Oswald hob die rundlichen kleinen Hände. » Ich muss noch was erledigen, und dann geh ich zu Jesus . Oder so ähnlich.«
Alan wies auf die Gebeine. »Du meinst also, das da ist unser King Edmund?«
Oswald sah ihn verständnislos an. »Ja, wer denn sonst? Was ist mit dir, Losian? Du hast gesagt, wir reiten zu seinem Grab.«
Alan musste sich räuspern. Er wusste überhaupt nicht mehr, was er denken sollte.

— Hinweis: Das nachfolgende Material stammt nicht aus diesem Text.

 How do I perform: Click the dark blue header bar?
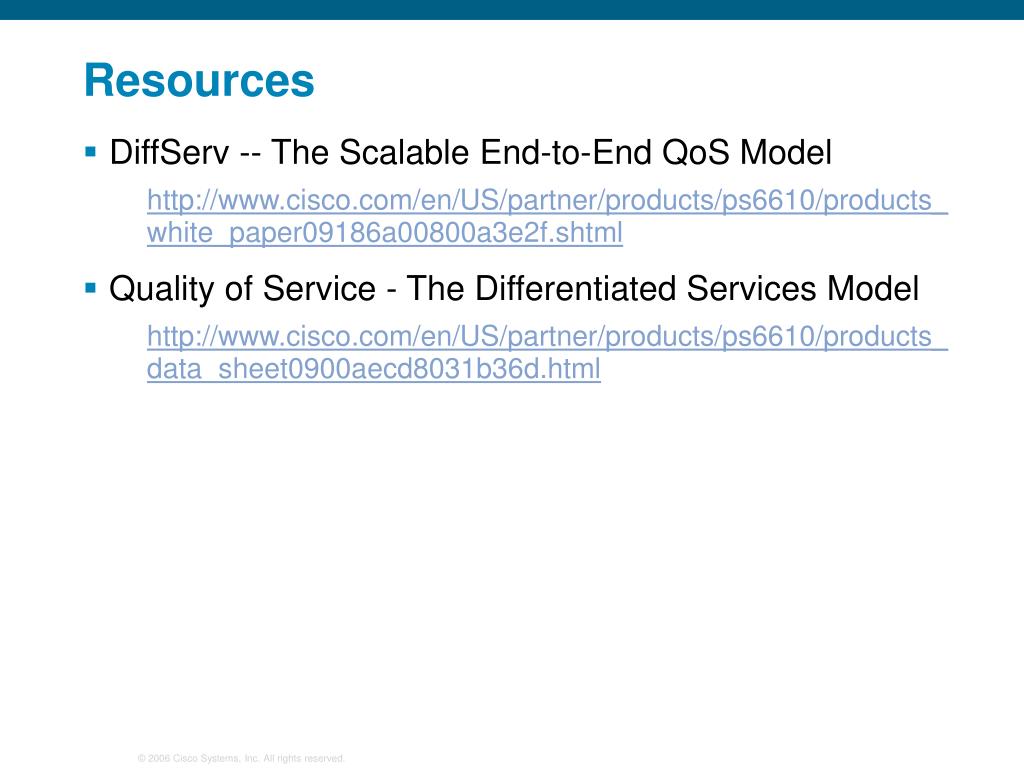click(512, 10)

»Es kann nicht sein«, murmelte Simon mit Nachdruck. Er klang beinah wütend. »Alan, das ist unmöglich .«
»Ja, ich weiß«, räumte Alan ratlos ein.
»Es könnte Dutzende Erklärungen dafür geben, wie das Messer in den Sarg kommt«, sagte Godric. Aber auch er klang nervös. »Vermutlich war er selbst hier und hat es reingeschmuggelt, weil er genau wusste, dass wir früher oder später herkommen würden. Er hat uns einen Streich gespielt. Sieht ihm ähnlich, oder?«
»Nein«, antworteten die anderen im Chor.
Godric schnalzte mit der Zunge – es hallte eigentümlich in der stillen Kirche. »Mist. Ihr habt recht. Und was nun?«
Niemand antwortete.
Schließlich sagte Simon: »Wir werden hier keine Lösung dieses Rätsels finden. Also lasst uns den Sarg schließen, einen Augenblick beten und dann verschwinden.«
Und das taten sie.
Als sie das Kirchenportal erreichten, hielten sie noch einmal inne und schauten zurück. Bewegte sich dort etwas im Schatten hinter dem Altar? Oder war es nur das Flackern des kleinen Lichts, welches das Auge täuschte?

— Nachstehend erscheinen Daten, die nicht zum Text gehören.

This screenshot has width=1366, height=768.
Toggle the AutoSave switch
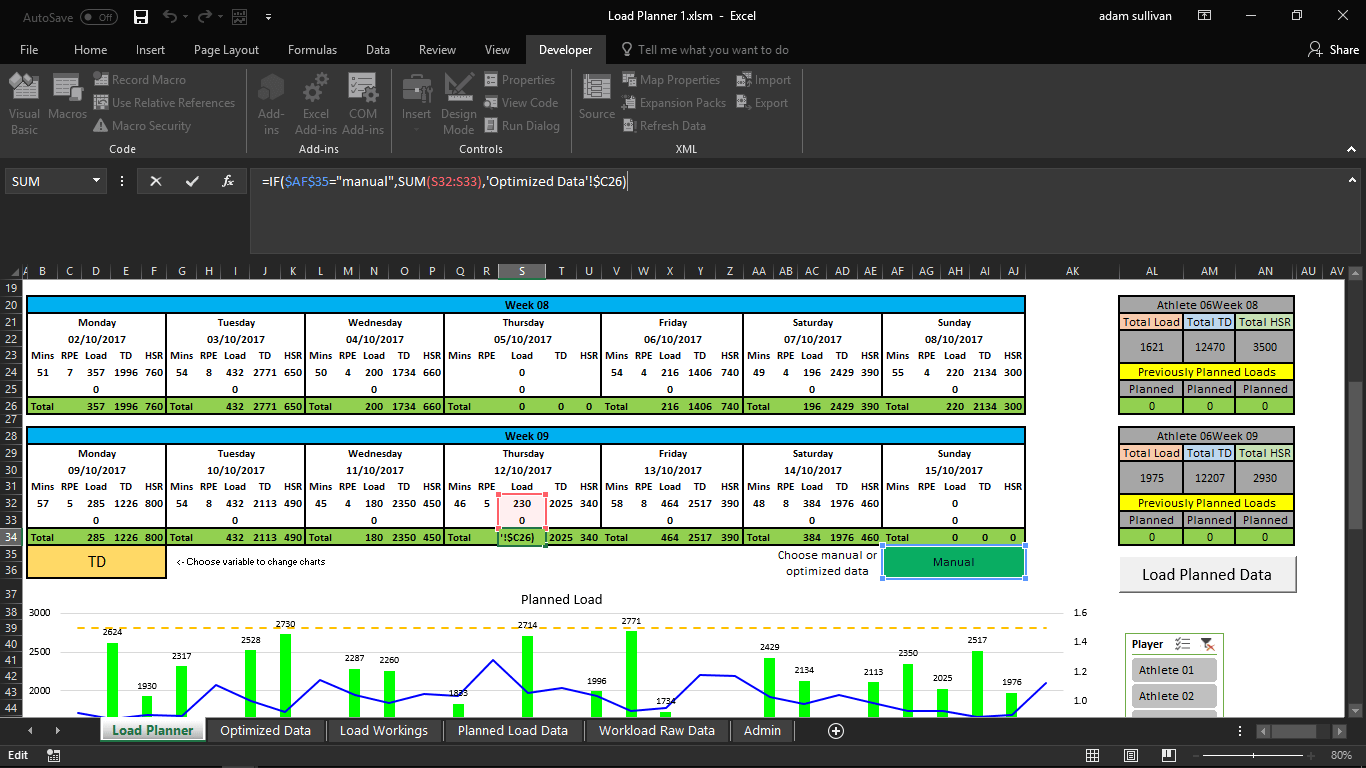[98, 16]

Simon atmete tief durch, und im Schein der Fackel sah man die große Dampfwolke, die sein Atem in der Winterluft bildete. »Mir ist kalt und mir graut«, brummte er.
»Mir auch«, stimmten die Zwillinge im Chor zu.
Alan legte die Hand an die Tür. »Ruhe in Frieden, King Edmund. Kommt, Freunde. Nichts wie raus hier.«
Oswald schüttelte den Kopf. »Also ehrlich«, sagte er. »Manchmal seid ihr merkwürdig.«
E * N * D * E
Historische Anmerkungen und Dank
Henry II. herrschte fünfunddreißig Jahre lang über England und seine Besitzungen in Frankreich und begründete zusammen mit seiner außergewöhnlichen Frau eine der faszinierendsten Herrscherdynastien des Mittelalters. Der kleine Prinz William wurde nur drei Jahre alt, aber ihm folgten vier weitere Söhne und drei Töchter. Louis von Frankreich war not amused .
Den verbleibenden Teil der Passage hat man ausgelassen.